D’où de nombreux conflits sur un sujet sensible : le revenu tiré du travail, employeur et salarié
pouvant avoir le sentiment d’être lésé.
L'ASSMAT N° 62 novembre 2007
Défense et illustration de la crèche familiale
Le secteur de la petite enfance est mis au régime sec par l’État et la Caisse nationale des allocations familiales, comme l’a écrit Jean-Pierre Gayerie. Si ce dernier revient sur la question, ici, au travers des crèches familiales, c’est pour montrer combien celles-ci sont actives, utiles aux enfants et aux parents comme à l’ensemble de la société et pour dénoncer le peu de clairvoyance des autorités qui ne leur donnent pas les moyens de se développer, qui ne favorisent pas leurs innovations, surtout qui ne prennent pas davantage en considération les professionnels qui y travaillent, les assistantes maternelles en premier lieu.
Comment alors promouvoir une structure d’accueil qui, chaque jour, fait ses preuves sans remédier à la précarisation morale et matérielle de son personnel ? Ceux qui seront chargés de mettre en place le droit opposable à l’accueil de la petite enfance voulu par le président de la République, feraient bien d’y réfléchir.
L'ASSMAT N° 63 décembre 2007
La formation continue des assistantes maternelles employées par des particuliers
Au-delà de la formation initiale obligatoire, les assistantes maternelles ont droit à la formation continue. Un droit récent pour celles employées par des particuliers qui est désormais opérationnel.

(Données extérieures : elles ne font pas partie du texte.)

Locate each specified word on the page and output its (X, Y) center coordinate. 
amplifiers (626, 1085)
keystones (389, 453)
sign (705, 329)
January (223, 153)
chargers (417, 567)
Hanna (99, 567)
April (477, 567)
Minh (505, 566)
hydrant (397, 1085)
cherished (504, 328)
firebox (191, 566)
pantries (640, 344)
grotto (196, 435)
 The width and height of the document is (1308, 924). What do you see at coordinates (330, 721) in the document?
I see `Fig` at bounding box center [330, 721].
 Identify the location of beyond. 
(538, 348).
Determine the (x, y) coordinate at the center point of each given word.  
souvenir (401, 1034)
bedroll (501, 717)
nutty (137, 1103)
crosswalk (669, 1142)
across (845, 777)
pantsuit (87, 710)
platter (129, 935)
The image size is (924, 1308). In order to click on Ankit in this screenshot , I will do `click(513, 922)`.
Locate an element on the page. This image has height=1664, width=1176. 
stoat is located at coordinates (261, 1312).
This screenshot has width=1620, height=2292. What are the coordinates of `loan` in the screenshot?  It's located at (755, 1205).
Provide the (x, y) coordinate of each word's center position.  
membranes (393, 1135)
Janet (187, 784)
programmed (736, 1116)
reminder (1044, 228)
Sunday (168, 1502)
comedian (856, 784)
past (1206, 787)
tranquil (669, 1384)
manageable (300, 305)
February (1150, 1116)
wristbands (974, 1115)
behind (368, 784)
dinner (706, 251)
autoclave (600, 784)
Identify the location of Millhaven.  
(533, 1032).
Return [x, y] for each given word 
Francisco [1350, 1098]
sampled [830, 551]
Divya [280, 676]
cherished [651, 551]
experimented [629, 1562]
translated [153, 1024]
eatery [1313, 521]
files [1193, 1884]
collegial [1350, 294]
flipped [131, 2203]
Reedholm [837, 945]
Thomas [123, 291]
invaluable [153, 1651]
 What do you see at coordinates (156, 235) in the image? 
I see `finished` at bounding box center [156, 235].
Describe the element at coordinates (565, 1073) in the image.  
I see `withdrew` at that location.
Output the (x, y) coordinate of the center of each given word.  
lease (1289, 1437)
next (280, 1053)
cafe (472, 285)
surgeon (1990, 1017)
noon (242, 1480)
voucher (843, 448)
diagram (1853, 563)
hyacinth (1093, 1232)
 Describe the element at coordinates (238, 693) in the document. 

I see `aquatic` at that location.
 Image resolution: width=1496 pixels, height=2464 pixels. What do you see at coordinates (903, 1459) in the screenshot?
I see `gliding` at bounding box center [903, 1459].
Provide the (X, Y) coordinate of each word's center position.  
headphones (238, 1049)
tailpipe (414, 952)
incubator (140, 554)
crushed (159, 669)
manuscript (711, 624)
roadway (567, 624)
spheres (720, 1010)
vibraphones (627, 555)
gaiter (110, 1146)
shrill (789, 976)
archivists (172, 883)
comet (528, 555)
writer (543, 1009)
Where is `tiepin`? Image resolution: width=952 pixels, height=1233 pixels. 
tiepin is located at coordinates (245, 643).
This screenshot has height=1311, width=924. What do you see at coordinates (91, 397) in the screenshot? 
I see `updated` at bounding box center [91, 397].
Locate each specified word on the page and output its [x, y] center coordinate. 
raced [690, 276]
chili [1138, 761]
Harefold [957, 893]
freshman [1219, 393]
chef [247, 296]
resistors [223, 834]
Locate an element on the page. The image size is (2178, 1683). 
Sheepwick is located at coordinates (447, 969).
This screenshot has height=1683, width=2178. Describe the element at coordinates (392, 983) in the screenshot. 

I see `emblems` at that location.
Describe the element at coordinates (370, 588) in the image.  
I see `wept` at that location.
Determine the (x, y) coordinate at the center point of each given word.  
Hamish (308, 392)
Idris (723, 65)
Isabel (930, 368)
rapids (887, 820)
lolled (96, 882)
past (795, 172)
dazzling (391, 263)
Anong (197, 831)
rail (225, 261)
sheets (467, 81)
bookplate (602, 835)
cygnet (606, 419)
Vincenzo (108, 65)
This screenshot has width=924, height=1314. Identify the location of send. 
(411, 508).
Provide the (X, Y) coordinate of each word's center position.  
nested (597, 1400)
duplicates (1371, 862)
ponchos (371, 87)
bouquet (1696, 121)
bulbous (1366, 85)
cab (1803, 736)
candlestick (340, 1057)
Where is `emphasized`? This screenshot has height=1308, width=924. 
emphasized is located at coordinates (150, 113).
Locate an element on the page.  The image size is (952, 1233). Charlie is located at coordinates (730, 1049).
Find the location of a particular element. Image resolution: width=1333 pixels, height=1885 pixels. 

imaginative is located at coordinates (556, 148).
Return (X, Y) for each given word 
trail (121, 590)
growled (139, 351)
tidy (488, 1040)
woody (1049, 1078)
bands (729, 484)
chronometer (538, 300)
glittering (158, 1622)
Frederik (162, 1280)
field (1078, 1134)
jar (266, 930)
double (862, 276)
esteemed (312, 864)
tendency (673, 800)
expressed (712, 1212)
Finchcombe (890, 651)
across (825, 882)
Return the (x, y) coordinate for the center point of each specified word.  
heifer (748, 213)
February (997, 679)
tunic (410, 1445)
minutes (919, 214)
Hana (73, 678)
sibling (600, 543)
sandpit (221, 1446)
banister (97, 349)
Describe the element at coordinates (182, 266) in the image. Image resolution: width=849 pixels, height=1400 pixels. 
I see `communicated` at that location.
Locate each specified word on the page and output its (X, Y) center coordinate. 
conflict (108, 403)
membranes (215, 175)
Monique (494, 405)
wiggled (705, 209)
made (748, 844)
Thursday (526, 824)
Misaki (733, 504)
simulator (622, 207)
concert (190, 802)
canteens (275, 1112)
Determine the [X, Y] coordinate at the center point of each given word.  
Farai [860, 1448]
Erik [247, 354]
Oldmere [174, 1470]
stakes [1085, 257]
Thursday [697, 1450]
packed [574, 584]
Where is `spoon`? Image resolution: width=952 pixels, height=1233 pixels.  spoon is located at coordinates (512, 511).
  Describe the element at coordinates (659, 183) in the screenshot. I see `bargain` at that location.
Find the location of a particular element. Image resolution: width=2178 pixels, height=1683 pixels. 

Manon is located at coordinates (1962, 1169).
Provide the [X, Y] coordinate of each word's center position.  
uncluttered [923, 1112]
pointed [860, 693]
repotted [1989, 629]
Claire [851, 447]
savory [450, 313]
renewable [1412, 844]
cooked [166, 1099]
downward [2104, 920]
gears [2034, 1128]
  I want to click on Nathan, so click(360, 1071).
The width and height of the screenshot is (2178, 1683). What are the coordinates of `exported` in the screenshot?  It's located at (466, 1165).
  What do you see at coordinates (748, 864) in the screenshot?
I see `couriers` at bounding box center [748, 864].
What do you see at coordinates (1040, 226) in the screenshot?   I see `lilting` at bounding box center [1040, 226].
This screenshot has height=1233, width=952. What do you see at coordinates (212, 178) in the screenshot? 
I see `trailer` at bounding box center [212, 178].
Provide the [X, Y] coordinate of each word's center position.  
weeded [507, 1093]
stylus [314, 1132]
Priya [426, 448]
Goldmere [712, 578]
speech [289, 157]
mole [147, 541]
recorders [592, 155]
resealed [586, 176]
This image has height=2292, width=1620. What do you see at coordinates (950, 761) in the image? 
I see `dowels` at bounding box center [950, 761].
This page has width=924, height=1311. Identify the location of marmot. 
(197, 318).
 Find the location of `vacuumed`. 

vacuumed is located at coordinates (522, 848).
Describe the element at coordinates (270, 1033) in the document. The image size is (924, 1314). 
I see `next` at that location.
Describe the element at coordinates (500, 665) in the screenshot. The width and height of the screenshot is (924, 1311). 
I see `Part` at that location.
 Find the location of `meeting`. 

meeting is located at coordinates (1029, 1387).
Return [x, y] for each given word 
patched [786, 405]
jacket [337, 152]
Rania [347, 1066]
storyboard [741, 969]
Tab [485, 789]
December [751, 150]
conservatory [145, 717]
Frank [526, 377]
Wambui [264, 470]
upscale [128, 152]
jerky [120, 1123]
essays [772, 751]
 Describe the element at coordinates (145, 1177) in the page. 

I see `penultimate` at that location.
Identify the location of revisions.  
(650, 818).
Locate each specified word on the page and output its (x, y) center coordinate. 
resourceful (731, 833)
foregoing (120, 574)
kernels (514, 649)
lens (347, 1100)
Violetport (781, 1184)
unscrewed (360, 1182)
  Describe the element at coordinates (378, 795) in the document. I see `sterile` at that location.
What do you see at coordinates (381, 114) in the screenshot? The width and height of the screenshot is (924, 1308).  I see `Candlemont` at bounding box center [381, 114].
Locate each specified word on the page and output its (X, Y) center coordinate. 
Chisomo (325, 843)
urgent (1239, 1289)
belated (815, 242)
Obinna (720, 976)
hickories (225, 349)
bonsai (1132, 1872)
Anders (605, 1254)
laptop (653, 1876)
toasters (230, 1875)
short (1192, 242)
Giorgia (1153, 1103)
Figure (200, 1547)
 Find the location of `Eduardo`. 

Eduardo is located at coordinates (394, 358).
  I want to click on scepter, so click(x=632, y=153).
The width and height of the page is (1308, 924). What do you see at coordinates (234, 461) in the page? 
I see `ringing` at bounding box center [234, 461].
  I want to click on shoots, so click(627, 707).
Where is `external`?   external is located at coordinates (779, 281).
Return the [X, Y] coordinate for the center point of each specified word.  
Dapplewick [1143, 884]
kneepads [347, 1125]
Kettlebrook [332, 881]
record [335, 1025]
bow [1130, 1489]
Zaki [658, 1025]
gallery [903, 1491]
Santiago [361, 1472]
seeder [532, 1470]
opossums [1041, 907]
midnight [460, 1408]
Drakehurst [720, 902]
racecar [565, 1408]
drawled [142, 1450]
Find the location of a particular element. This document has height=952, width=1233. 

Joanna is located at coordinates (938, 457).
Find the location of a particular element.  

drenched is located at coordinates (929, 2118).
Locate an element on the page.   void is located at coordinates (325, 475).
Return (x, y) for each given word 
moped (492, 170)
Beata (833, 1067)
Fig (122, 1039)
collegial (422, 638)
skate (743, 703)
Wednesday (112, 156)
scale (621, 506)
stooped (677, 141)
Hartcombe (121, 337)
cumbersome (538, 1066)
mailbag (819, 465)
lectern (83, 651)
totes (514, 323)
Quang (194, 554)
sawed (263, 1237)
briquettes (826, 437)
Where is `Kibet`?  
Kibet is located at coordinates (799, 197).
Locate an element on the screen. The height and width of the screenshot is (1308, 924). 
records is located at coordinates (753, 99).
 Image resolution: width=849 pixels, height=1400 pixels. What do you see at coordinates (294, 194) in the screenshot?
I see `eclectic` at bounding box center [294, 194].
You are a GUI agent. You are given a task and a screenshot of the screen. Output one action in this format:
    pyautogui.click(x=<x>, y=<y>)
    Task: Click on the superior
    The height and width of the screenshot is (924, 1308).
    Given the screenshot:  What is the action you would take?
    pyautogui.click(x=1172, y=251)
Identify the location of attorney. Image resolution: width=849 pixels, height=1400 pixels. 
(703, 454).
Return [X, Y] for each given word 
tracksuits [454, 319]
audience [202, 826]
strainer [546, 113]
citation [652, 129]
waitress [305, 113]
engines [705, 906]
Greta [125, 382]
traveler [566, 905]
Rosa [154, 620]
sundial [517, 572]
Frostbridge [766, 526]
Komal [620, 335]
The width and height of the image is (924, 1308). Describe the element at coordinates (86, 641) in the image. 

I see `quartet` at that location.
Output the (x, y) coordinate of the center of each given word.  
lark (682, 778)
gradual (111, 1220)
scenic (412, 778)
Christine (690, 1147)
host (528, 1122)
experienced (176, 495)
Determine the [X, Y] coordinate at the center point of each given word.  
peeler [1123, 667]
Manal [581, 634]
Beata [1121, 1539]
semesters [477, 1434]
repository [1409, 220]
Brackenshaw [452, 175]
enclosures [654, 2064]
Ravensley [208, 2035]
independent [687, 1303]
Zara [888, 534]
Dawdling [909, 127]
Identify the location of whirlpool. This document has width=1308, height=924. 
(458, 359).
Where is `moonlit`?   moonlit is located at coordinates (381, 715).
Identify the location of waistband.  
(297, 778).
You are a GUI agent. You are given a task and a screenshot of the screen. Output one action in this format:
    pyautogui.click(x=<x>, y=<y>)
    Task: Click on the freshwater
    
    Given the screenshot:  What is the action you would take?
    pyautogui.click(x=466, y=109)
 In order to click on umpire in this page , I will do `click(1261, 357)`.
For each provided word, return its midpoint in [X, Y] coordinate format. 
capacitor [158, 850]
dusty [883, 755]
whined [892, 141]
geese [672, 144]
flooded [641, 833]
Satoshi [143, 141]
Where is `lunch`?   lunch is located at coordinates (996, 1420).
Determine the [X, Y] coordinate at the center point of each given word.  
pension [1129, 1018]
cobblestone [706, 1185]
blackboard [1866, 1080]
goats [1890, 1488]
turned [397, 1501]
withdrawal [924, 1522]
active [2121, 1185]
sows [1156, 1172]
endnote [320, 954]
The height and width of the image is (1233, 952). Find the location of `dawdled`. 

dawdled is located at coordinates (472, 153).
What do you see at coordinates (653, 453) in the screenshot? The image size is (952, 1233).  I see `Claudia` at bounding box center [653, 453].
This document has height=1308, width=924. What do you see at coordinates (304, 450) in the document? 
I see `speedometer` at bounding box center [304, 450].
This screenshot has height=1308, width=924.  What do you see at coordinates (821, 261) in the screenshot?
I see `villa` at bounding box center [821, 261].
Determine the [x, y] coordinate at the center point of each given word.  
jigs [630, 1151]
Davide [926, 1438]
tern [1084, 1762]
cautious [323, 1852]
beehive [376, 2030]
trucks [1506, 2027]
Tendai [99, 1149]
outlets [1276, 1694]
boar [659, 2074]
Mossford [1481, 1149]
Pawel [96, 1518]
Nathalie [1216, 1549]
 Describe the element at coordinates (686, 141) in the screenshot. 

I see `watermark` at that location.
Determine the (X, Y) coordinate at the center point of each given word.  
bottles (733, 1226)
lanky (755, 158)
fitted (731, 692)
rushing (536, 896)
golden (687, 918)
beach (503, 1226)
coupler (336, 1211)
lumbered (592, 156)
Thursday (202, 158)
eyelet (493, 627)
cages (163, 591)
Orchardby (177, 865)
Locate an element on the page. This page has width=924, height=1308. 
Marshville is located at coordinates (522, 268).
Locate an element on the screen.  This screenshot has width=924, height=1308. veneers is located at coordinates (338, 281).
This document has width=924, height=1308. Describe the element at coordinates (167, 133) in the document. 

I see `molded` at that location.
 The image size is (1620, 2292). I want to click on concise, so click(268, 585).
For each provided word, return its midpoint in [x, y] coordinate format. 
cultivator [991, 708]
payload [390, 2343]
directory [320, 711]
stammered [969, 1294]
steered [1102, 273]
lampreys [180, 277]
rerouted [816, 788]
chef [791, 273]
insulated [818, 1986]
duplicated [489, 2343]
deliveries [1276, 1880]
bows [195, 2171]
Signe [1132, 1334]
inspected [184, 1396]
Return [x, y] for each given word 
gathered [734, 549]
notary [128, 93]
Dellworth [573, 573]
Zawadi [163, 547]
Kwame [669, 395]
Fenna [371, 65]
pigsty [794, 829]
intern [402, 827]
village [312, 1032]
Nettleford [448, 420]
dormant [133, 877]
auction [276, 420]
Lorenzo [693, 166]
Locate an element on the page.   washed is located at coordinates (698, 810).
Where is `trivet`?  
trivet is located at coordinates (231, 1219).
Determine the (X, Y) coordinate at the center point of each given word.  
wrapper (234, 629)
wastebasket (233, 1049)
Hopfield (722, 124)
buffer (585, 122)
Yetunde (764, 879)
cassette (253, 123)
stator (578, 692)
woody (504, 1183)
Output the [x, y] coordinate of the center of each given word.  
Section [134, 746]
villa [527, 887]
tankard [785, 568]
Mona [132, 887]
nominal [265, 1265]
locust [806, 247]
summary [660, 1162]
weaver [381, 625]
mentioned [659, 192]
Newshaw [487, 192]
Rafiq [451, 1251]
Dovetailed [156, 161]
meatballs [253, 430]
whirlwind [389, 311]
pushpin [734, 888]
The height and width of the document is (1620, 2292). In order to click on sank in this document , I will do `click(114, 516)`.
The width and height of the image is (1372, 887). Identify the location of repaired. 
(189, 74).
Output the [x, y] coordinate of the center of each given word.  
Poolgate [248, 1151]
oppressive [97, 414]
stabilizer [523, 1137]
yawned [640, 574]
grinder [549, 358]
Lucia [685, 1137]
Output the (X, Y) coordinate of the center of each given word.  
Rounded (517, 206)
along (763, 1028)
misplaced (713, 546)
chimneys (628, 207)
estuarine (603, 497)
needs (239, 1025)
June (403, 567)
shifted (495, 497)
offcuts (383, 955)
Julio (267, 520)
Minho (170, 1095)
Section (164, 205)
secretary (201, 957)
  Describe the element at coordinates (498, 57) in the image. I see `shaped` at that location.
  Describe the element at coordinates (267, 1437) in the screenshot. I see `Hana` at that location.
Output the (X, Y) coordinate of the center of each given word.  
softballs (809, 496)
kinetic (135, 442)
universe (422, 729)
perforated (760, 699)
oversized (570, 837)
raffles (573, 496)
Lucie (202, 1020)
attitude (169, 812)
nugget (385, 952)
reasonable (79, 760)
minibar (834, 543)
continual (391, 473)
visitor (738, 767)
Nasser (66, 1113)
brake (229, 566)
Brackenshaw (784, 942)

Les règles de mise en œuvre de ce droit ont été définies par les partenaires sociaux, en « collant » le plus possible à la réalité de la profession : des formations prioritaires ont été définies, des organismes de formation ont été sélectionnés, des outils d'information ont été élaborés.
Il revient désormais aux intéressées de profiter de ce nouveau droit, de l'expliquer à leurs employeurs et de les convaincre de l'intérêt qu'ils ont à ce que « leur » assistante maternelle soit la mieux formée possible. Pour cela, un préalable : se l'approprier, grâce à ce dossier.